SSR responses of grooved pegs and trichoid sensilla. (A) Heatmaps showing averaged female grooved peg SSR responses to amines in wild-type (WT) and AcIr76b^−/− (Ir76b^−/−) females. Each column depicts a single replicate. The color scale marks the response amplitude from the highest (125 spikes/s, red) to the lowest (−50 spikes/s, blue). Responses were normalized by subtracting the solvent responses. (B) Averaged female grooved peg SSR responses. Multiple t tests using Holm-Sidak method (n = 14) suggest responses to amines in AcIr76b mutants are significantly higher than in wild type. (C) Averaged female grooved peg spontaneous (background) neuronal activity. Nonparametric t test suggests no significant differences between AcIr76b mutants and wild-type genotypes. (D) Averaged female grooved peg poststimulus responses. Multiple t tests using Holm-Sidak method (n = 13) suggest poststimulus OFF responses to 3-methylpiperidine in AcIr76b mutants are significantly higher than in wild type. (E) Averaged female trichoid SSR responses. Multiple t tests using Holm-Sidak method (n = 6) suggest no significant differences between AcIr76b mutants and wild type. Significance levels are depicted with asterisks: P value < 0.05 (*); P value < 0.01 (**); P value < 0.001 (***). Error bars = SEM. ns, not significant.

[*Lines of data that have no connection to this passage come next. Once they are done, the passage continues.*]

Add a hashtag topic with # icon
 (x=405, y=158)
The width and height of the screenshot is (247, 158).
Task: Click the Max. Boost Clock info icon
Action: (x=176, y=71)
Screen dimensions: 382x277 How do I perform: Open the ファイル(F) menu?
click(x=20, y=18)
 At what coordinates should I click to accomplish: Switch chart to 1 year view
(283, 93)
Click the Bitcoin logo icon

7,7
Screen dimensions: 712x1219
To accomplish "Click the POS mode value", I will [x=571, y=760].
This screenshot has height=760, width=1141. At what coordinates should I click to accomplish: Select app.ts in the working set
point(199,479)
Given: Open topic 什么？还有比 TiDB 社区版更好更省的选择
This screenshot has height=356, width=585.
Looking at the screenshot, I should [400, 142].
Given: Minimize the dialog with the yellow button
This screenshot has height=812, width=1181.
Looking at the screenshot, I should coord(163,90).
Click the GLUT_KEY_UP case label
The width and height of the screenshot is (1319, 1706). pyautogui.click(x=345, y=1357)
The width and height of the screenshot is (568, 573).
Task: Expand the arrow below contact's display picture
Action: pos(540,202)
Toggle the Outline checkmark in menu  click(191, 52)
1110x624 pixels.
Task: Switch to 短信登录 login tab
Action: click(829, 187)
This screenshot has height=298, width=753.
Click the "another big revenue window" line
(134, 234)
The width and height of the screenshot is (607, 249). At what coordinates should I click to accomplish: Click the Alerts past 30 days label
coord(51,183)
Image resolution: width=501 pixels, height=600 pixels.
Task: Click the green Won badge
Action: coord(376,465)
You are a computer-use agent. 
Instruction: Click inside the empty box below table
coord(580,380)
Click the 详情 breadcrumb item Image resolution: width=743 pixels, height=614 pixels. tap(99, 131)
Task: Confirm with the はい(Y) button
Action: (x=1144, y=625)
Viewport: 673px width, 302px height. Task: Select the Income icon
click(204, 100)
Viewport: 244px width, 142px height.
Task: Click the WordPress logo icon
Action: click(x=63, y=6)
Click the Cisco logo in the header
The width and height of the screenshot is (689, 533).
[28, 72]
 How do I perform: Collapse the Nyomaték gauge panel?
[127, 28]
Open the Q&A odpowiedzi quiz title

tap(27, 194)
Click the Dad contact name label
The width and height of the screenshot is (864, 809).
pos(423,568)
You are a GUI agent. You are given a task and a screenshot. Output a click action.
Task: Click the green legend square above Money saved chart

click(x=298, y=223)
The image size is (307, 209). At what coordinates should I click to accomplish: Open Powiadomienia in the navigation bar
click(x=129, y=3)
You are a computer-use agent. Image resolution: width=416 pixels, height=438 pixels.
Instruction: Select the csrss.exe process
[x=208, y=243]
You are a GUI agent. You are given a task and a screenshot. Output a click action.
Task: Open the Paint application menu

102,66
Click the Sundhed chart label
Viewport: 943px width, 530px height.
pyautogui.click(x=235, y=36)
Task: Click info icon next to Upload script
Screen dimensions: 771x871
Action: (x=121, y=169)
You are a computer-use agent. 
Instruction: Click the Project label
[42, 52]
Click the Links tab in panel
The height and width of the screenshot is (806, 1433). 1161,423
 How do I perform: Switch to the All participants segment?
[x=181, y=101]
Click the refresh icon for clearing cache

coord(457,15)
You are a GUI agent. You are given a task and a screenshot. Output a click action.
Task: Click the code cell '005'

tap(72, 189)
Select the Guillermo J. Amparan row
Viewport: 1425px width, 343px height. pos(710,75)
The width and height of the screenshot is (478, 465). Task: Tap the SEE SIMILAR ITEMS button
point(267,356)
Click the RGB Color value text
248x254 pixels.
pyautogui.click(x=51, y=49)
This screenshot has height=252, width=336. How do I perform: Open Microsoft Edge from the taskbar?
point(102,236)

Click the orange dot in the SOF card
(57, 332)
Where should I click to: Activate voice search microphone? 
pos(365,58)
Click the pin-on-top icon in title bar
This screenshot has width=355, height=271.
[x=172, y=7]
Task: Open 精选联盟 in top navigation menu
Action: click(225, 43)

Randomized SSR responses to acids and amines in peg-in-pit antennal coeloconic sensilla across the second to eighth flagellomeres were also carried out to explore potential AcIr76b function (Fig. 4A). While wild-type and AcIr76b^−/− female coeloconic sensilla displayed similar levels of spontaneous (background) neuronal activity (Fig. 4B), AcIr76b^−/− females became indifferent to heptanoic acid, phenylacetic acid, pyridine, pyrrolidine, 2-methyl-2-thiazoline, and 1,4-diaminobutane in contrast to robust wild-type responses (Fig. 4C and SI Appendix, Fig. S5A). Noticeably, acetic acid, hexanoic acid, pentanoic acid, 3-methylpiperidine, and spermidine elicited distinct, yet nonsignificant, responses between wild-type and AcIr76b^−/− females (Fig. 4C and SI Appendix, Fig. S5A). AcIr76b^−/− mutants showed decreases in poststimulus OFF responses after stimulation with pyridine and phenylacetic acid (Fig. 4D and SI Appendix, Fig. S5B). While AcIr76b^−/− females exhibited modest, albeit nonsignificant, increases in acetic acid responses compared with wild types (SI Appendix, Fig. S5A), these mutants displayed significantly higher poststimulus OFF responses to acetic acid (SI Appendix, Fig. S5B).

Fig. 4.

SSR responses of coeloconic sensilla. (A) Heatmaps showing average female coeloconic sensillum SSR responses to acids and amines in wild-type (WT) and AcIr76b^−/− (Ir76b^−/−) females. Each column depicts a single replicate. The color scale marks the response amplitude from the highest (200 spikes/s, red) to the lowest (−20 spikes/s, white). Responses were normalized by subtracting the solvent responses. (B) Averaged female coeloconic sensillar spontaneous (background) neuronal activity. Nonparametric t test suggests no significant differences between AcIr76b mutants and wild type. (C) Averaged female coeloconic sensillum SSR responses. Multiple t tests using Holm-Sidak method (n = 25 or 26) suggest responses to specific acids and amines in AcIr76b mutants are significantly lower than in wild type. (D) Averaged female coeloconic sensillar poststimulus OFF responses. Multiple t tests using Holm-Sidak method (n = 25 or 26) suggest poststimulus responses to acids and amines are significantly different in AcIr76b mutants than in wild type. Significance levels are depicted with asterisks: P value < 0.05 (*); P value < 0.001 (***). Error bars = SEM. ns, not significant.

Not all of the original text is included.